Ces dernières années auront été essentiels dans la construction de l’œuvre de yes.
Le groupe c’est tout d’abord offert les services de Roger Dean qui signe avec la pochette de fragile, sortie en 1971, la première œuvre de cette longue collaboration.

Musicalement, l’arrivé de Wackeman au clavier à permis au groupe de franchir une nouvelle étape.
Car les limites du groupe rapprochaient « the yes album », sortie en 1971, de ses prédécesseurs.
Le groupe avait pourtant montré une plus grande ambition en abandonnant les reprises pour produire son propre matériel.

Leurs limites d’autodidacte était malheureusement atteinte et, sans l’aide d’un virtuose au savoir plus académique, le groupe semblait condamné à ne jamais être à la hauteur de ses ambitions.
A l’époque musicien de studio pour Bowie, Wackeman ne ce fait pas prié, et rejoint yes après avoir reçus les premières bandes démos de ce qui deviendra l’album « fragile ».
C’est lui qui sera l’artisan chargé de bâtir les mélodies tarabiscotés imaginé par le groupe.

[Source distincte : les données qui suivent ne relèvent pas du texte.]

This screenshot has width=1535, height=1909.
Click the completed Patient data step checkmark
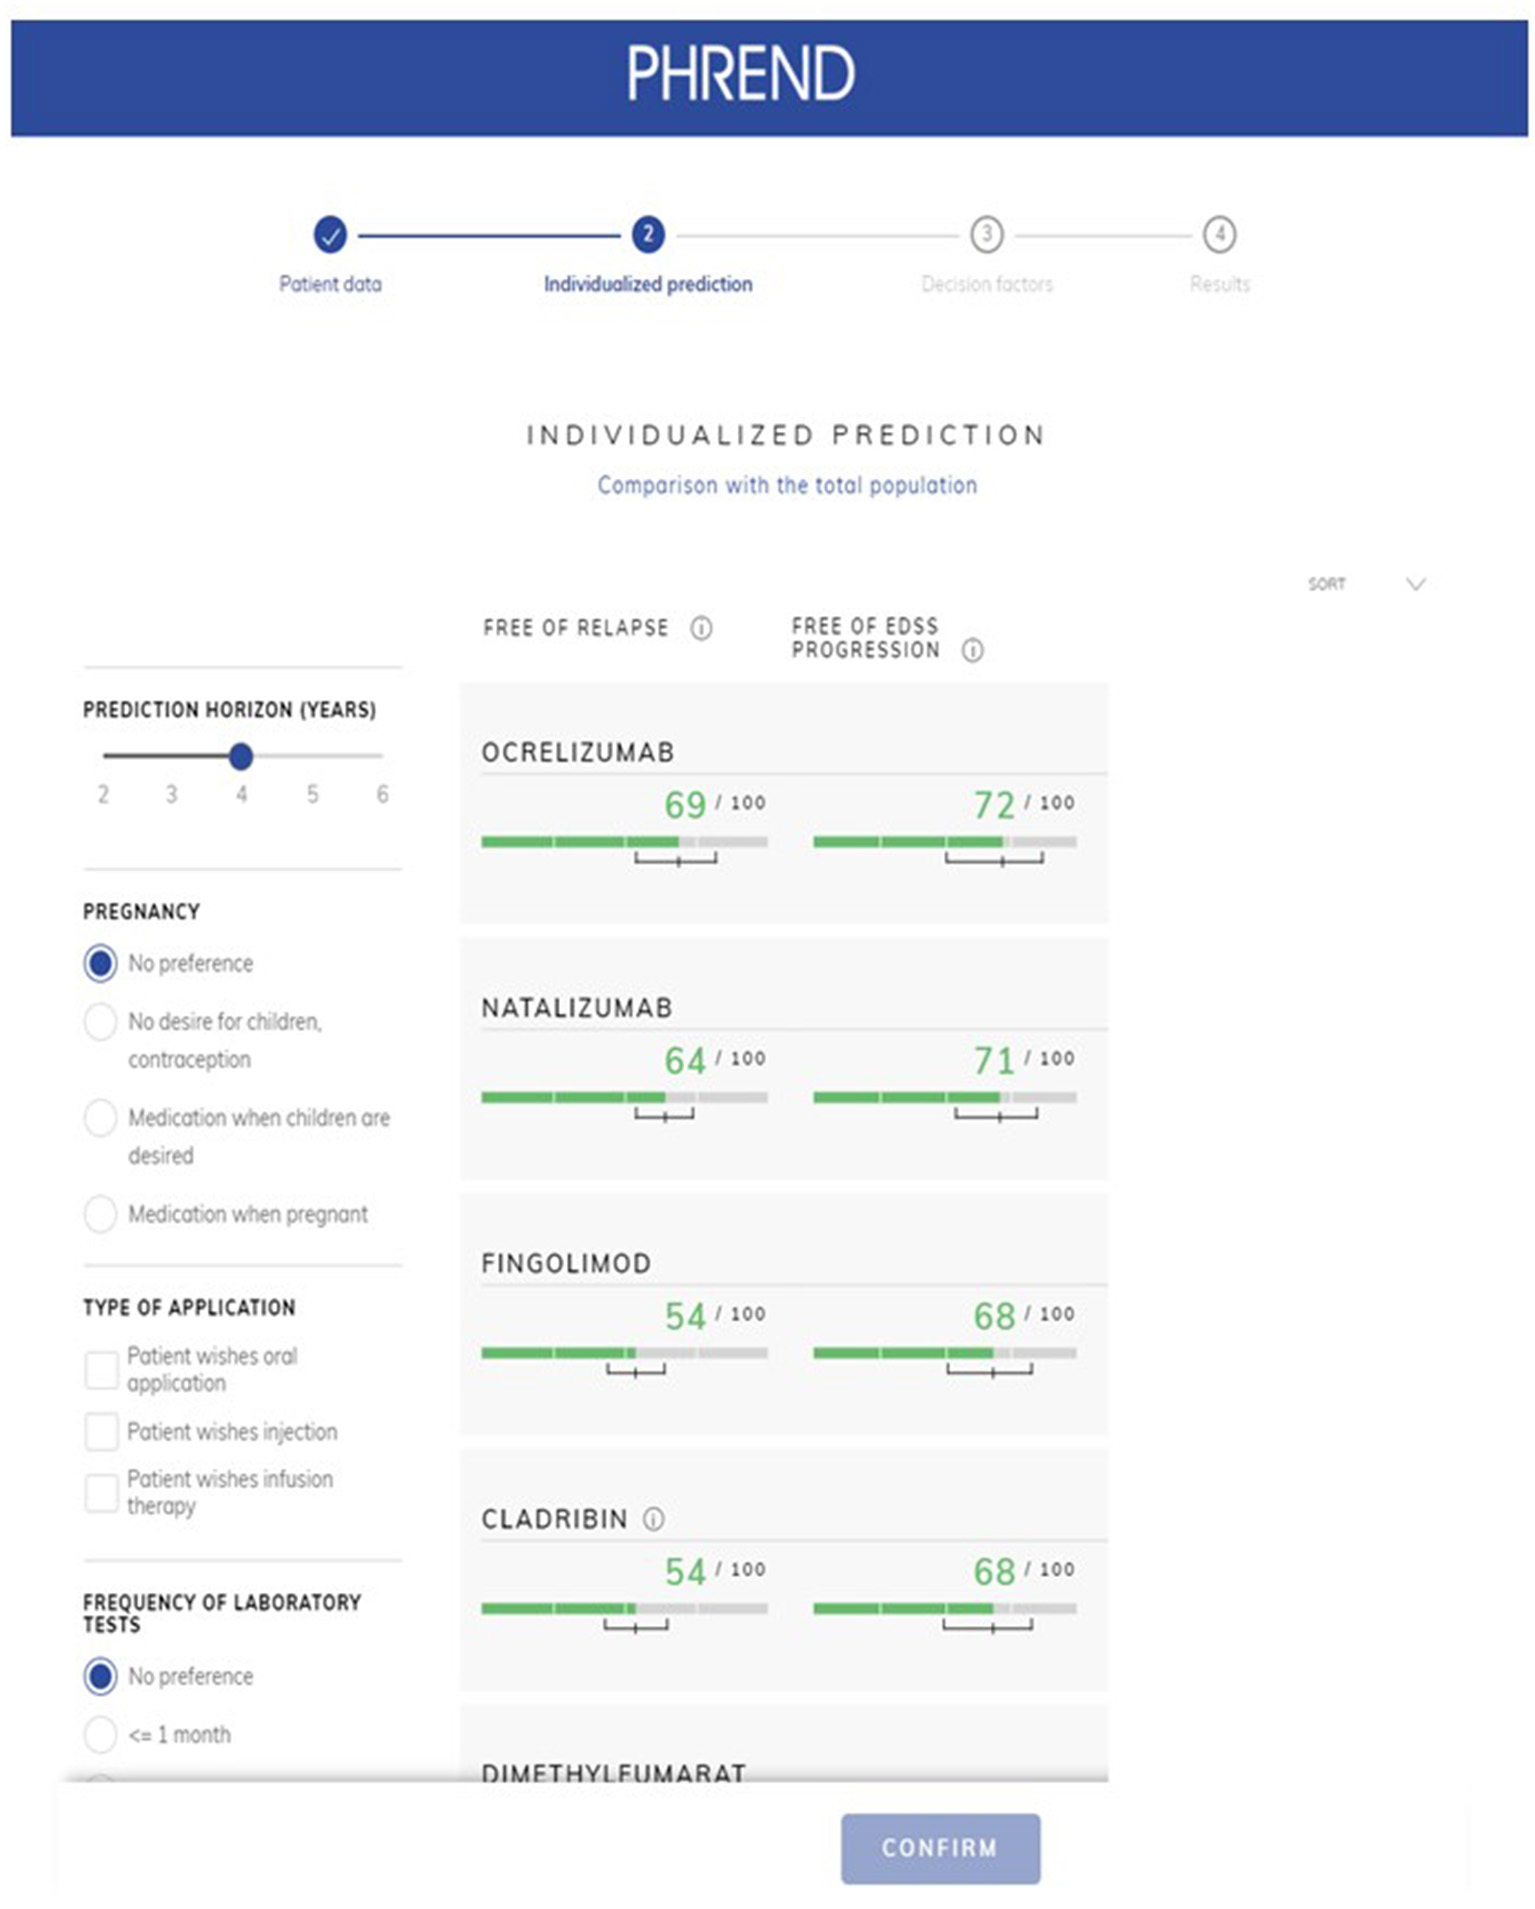point(330,235)

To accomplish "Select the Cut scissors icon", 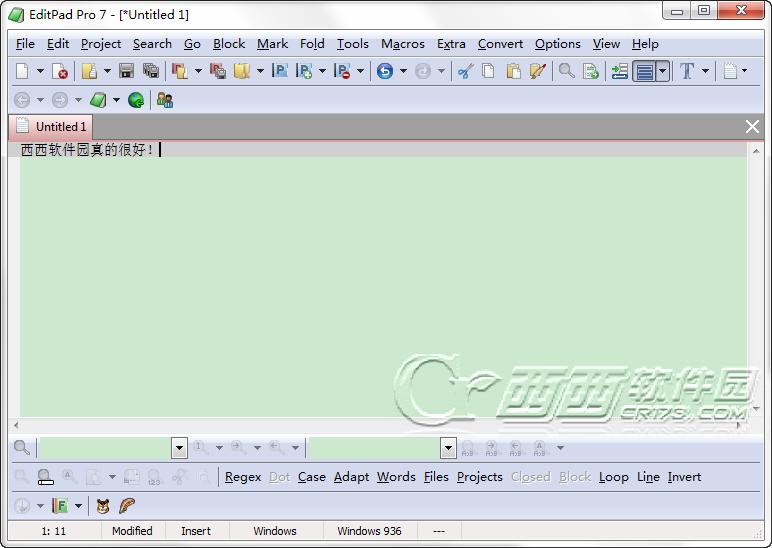I will click(x=465, y=71).
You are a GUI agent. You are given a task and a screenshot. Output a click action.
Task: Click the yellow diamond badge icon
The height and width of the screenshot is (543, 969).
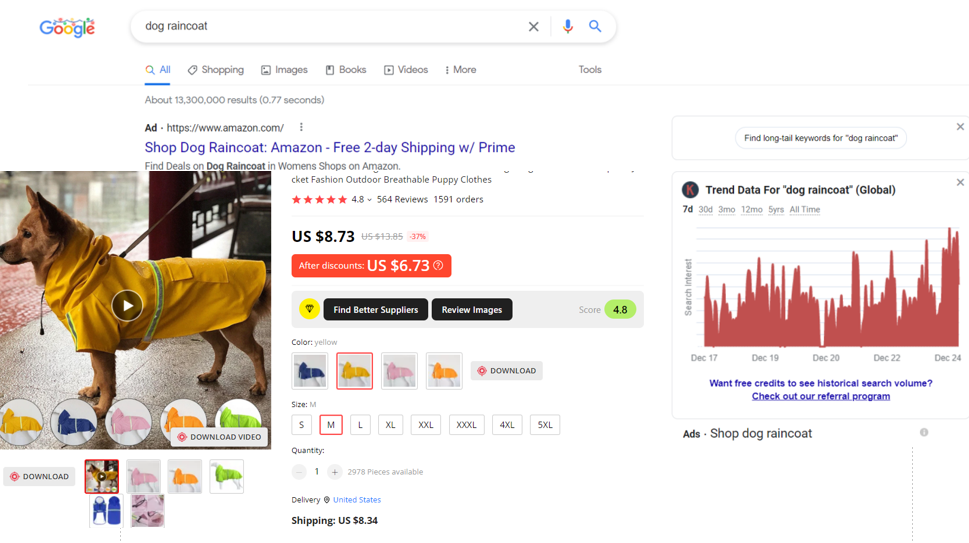click(309, 310)
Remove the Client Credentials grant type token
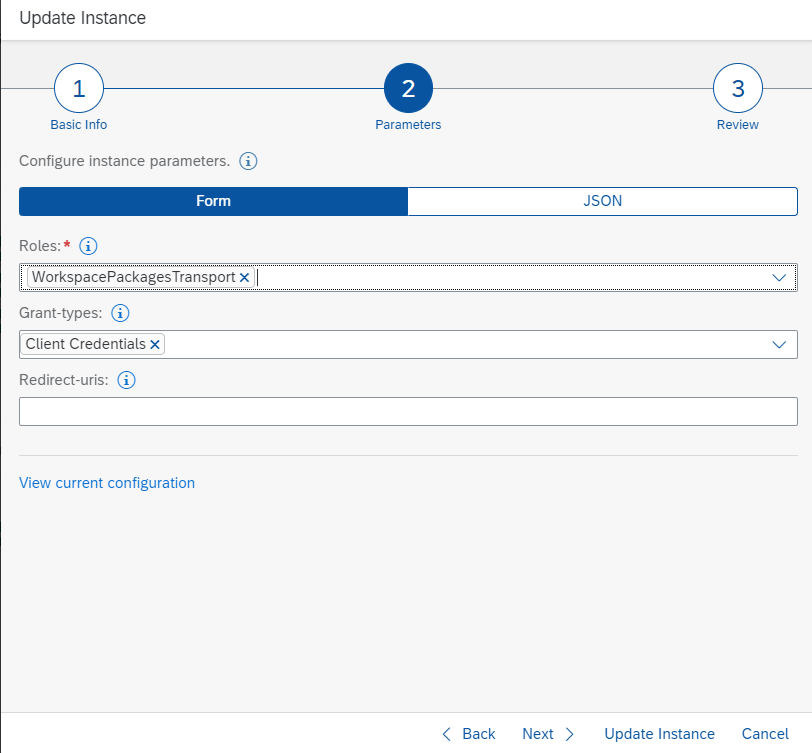The image size is (812, 753). [x=155, y=344]
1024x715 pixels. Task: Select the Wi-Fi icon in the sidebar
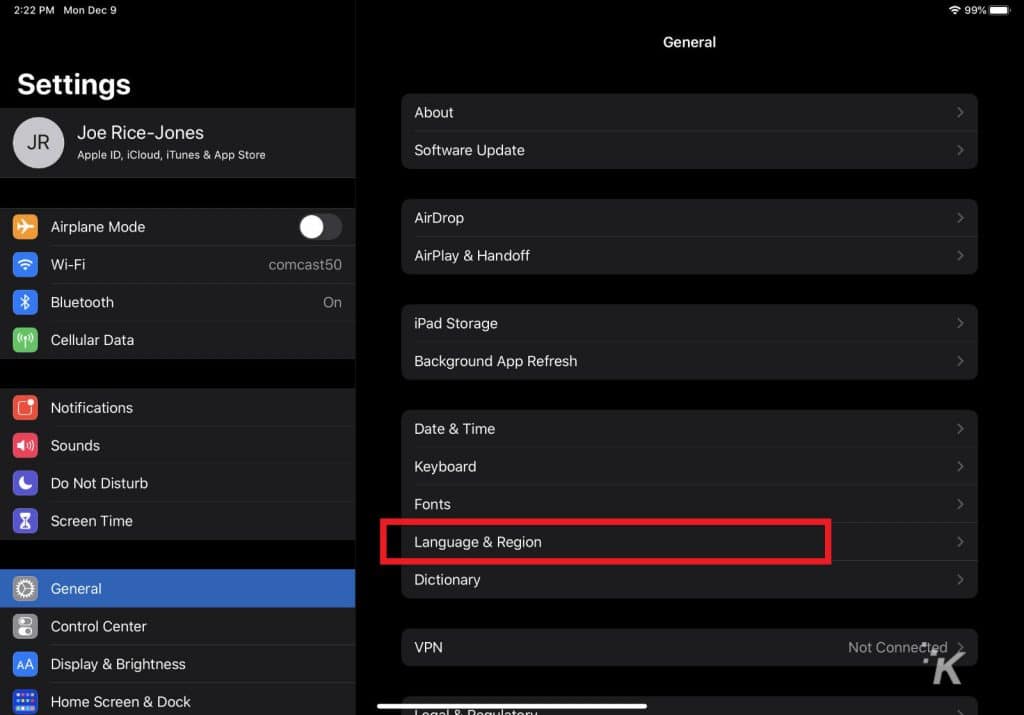coord(24,264)
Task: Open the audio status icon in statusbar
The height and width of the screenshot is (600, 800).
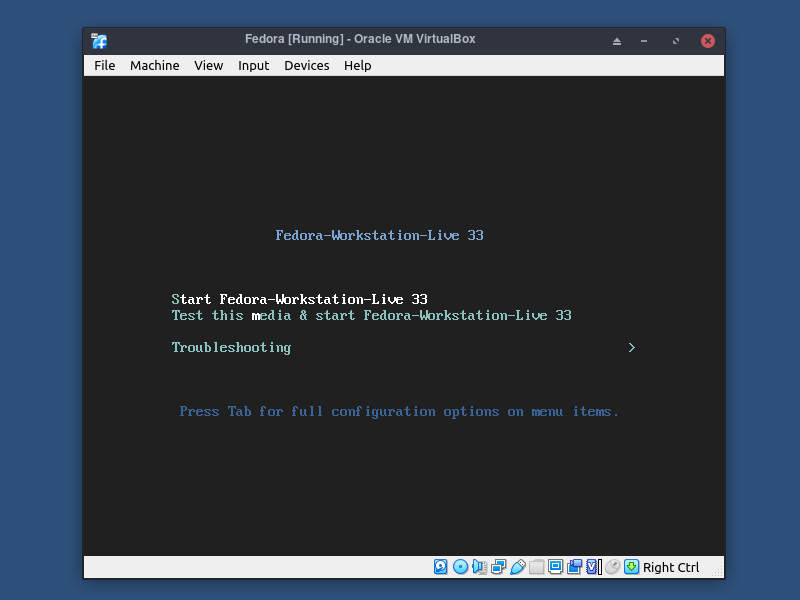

Grâce à lui, yes s’oriente vers une musique plus sophistiqué et écrite.
Débordé par les tournés, le groupe ne parviendra toutefois pas a atteindre la perfection des le premier essaie avec Wakeman.
Cela n’empêche pas le fruit de ces premières séances d’être considéré, à juste titre, comme l’un des monuments du prog.
Néanmoins, c’est « close to the edge », sortie quelques mois plus tard qui incarnera l’âge d’or du groupe anglais.
Esquivant même les griefs régulièrement imputés au prog (longueurs exagérés des morceaux, complexité pas toujours justifié), « close to the edge » est un chef d’œuvre universelle.

Sortie à peine un an plus tard, le live yessong comporte d’ailleurs tous les morceaux de ce monument.
Cette partie, allié à la présence de nombreux morceaux issue de fragile, impose cet énorme live (trois LP tous de même) comme le meilleur récapitulatif de l’âge d’or de yes.
Je regretterais juste l’absence d’extrait du controversé « tales of a topographic ocean » qui, malgré ses défauts, témoignait encore de leurs génies dans l’élaboration de mélodies complexes et contemplatives.

Certains me rétorqueront que cette présence aurait diminué le coté symbolique de ce triple live.
Il est vrai que yessong montre un groupe arrivé au sommet d’un rock progressif devenue très populaire.
Dans cette optique, il est normale que « tales from a topographic ocean » n’y soit pas.
La volet de bois vert qu’il recevra, en même temps que « brain salad surgery » d’ELP ,et « a passion play » de jethro tull exprimant justement la fin de l’âge d’or du groupe, et du prog en générale.
Cet âge d’or laissera place à une période de doute et, si le publique suivra encore le mouvement, la révolution punk n’allait pas tarder à reléguer ces virtuoses au rang de dinosaure du rock.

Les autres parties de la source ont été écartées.